Musicbrainz also has a free tag editor called Picard. It's incredibly powerful, but takes time to figure out, and can easily change tags on 100s of files at once (a double edged sword).

 

A much simpler method I use is Bliss. http://www.blisshq.com which will make some tags consistent, particularly with genres.

 

I'd focus on Genre and Album & Track Artist, and Composer to start with. Not sure Naim App supports search by Composer, as I don't use the app. But, with those three, I think you can get most of the way there.

 

Editing track names so you get the whole work title in there also helps, but can be a lot of typing:

1-Sonata_No._3_in_C_major,_Op._2_No._3_I._Allegro_con_brio.flac  vs. I._Allegro_con_brio.flac

Posted on: 20 February 2013 by Goon525

Thanks to southern man and mutterback for responses to date. I should have made it clear that I DO use the Naim apps for control of my NAS.

Posted on: 20 February 2013 by PinkHamster

Hi Goon,

 

You might try this:

 

https://forums.naimaudio.com/di...85#23389351208834485

Posted on: 20 February 2013 by Goon525

Thanks for the link, Hamster. Actually caused me to contribute to that debate on another matter.

Posted on: 21 February 2013 by Goon525

If anyone else is interested, and is principally interested in classical, the new (March) issue of Gramophone has a full page article on this very subject, and recommends Bliss, which I think I will be trying. It looks like it does precisely what I need, and is free for the first 100 fixes.
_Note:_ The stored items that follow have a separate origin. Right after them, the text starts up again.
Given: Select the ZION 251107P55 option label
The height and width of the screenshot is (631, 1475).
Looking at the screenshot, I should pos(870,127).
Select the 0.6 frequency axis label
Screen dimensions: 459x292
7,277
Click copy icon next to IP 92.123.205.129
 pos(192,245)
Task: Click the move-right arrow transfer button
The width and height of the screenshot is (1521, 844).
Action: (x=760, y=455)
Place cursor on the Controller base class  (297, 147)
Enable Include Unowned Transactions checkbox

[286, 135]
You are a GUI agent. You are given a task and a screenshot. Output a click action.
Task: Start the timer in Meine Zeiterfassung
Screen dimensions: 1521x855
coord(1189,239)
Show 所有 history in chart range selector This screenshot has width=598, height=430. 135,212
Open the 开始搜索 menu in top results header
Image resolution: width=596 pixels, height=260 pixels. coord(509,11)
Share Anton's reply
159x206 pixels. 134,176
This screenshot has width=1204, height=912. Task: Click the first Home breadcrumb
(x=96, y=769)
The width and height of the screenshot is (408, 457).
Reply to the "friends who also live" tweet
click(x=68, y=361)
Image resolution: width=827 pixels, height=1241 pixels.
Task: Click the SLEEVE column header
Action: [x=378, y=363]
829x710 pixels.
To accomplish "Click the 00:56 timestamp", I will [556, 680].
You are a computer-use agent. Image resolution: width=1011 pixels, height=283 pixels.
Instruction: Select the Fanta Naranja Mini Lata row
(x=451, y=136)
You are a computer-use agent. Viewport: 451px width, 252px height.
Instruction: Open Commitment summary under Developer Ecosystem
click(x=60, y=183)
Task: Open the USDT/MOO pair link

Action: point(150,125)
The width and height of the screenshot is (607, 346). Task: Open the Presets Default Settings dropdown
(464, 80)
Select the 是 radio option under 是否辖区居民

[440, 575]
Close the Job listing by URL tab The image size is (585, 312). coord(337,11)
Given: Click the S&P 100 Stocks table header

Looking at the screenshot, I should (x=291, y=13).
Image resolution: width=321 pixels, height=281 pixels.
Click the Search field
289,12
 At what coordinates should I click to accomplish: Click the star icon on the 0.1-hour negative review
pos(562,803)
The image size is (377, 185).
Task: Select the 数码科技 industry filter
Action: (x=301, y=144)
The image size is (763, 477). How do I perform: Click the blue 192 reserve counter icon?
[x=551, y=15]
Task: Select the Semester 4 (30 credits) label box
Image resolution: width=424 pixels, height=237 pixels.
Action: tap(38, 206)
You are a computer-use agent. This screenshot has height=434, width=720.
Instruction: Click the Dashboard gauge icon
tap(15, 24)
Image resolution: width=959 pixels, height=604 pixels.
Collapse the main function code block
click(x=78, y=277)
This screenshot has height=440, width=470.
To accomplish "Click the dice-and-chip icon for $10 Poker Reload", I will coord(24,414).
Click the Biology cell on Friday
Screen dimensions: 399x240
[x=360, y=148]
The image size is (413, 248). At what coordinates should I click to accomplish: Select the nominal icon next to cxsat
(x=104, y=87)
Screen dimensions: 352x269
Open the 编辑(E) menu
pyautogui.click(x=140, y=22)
Posted on: 21 February 2013 by Simon-in-Suffolk

Goon, using upnp you should find the physical structure of your files is largely irrelevant, and simply having a directory for each album would work. The metadata is built into a database by the upnp server. This allows you to search and browse by any category within your meta data such as genre, composer, album artist, recording label, instrument etc. Asset is a upnp server that supports this, and works well with Nstream. You also create your own meta data tags for your own unique organisational attributes if you require such as musical key. Additionally you can define your own virtual directories using meta data as appropriate.